*Estratto del documento*.

+ + +

Le matrici sono costituite da materiali differenti come la pietra, il legno, il linoleum, la celluloide o materiali sintetici; tuttavia l’incisione viene effettuata prevalentemente su lastra di metallo (zinco, acciaio e, più frequentemente, rame).
Ogni tipo di incisione in cavo su metallo viene chiamato CALCOGRAFIA. Le principali tecniche calcografiche si suddividono in due gruppi. Al primo gruppo appartengono l’acquatinta, l’acquaforte e la ceramolle; in queste tre tecniche viene usato l’acido per ottenere il disegno sulla matrice.
Del secondo gruppo fanno parte le tecniche del bulino, della punta secca e della maniera nera; nell’uso di queste tecniche la matrice viene incisa direttamente a mano, mediante l’azione di un attrezzo manuale. Eccoli:
ACQUATINTA.

+ + +

*Dati forniti*.
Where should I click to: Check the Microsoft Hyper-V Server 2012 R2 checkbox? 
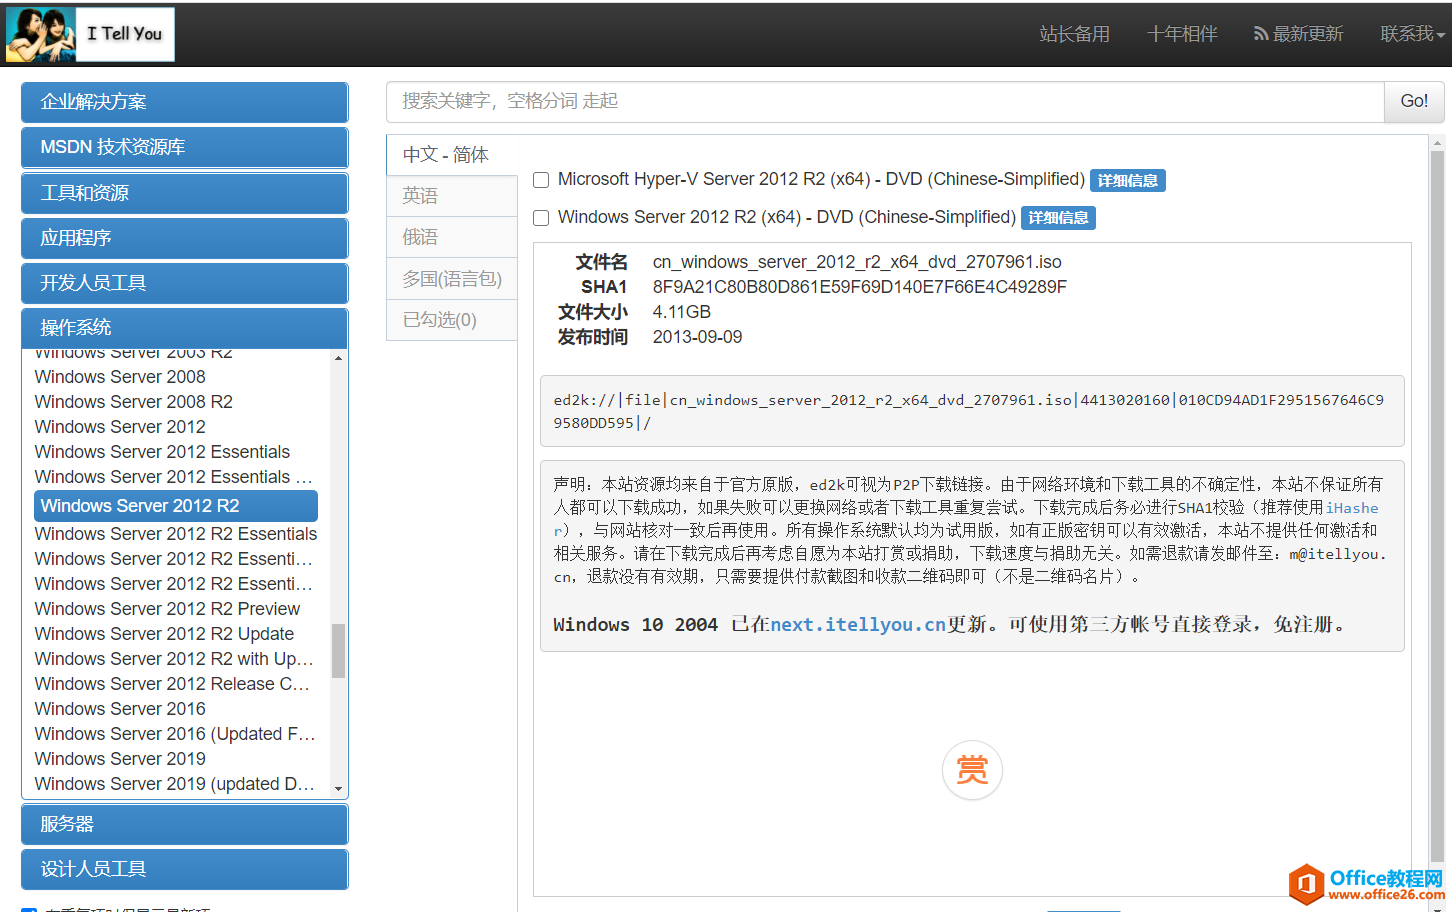coord(540,180)
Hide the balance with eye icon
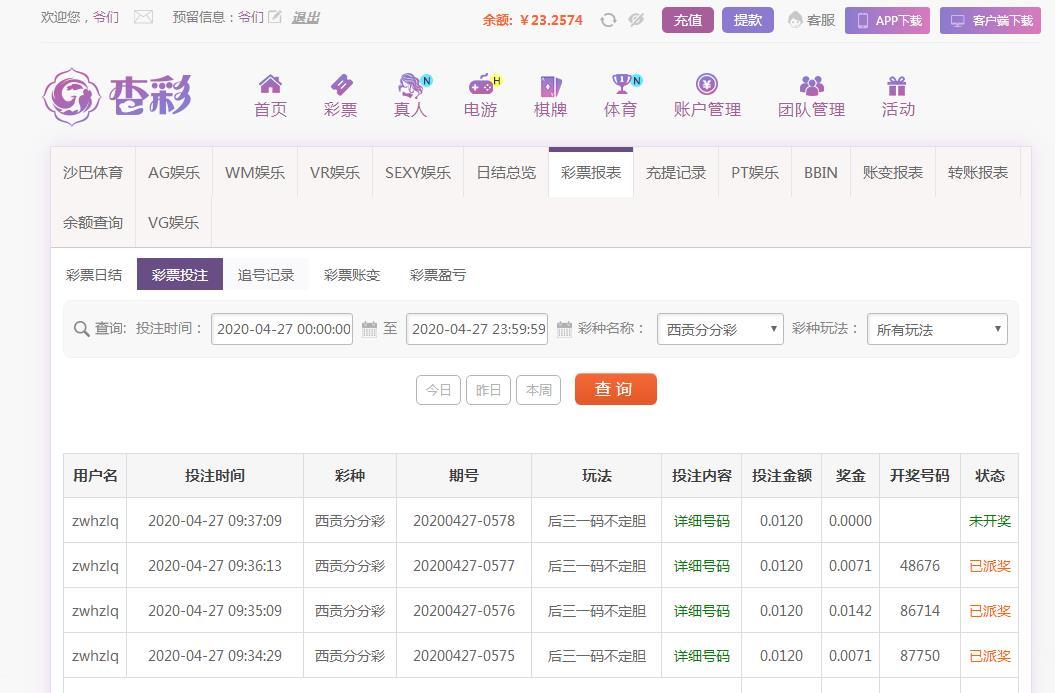The width and height of the screenshot is (1055, 693). 636,20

+ + +

*Elenco compiti*.
**a)** Nell'estratto sull'incisione, come si chiama ogni tipo di incisione in cavo su metallo?
**b)** Duplica il passo dell'estratto sull'incisione partendo dalle parole "Le matrici sono" e fermandoti dopo "ACQUATINTA.".

*Risultati finali*.
**a)** Calcografia.

**b)**
Le matrici sono costituite da materiali differenti come la pietra, il legno, il linoleum, la celluloide o materiali sintetici; tuttavia l’incisione viene effettuata prevalentemente su lastra di metallo (zinco, acciaio e, più frequentemente, rame).
Ogni tipo di incisione in cavo su metallo viene chiamato CALCOGRAFIA. Le principali tecniche calcografiche si suddividono in due gruppi. Al primo gruppo appartengono l’acquatinta, l’acquaforte e la ceramolle; in queste tre tecniche viene usato l’acido per ottenere il disegno sulla matrice.
Del secondo gruppo fanno parte le tecniche del bulino, della punta secca e della maniera nera; nell’uso di queste tecniche la matrice viene incisa direttamente a mano, mediante l’azione di un attrezzo manuale. Eccoli:
ACQUATINTA.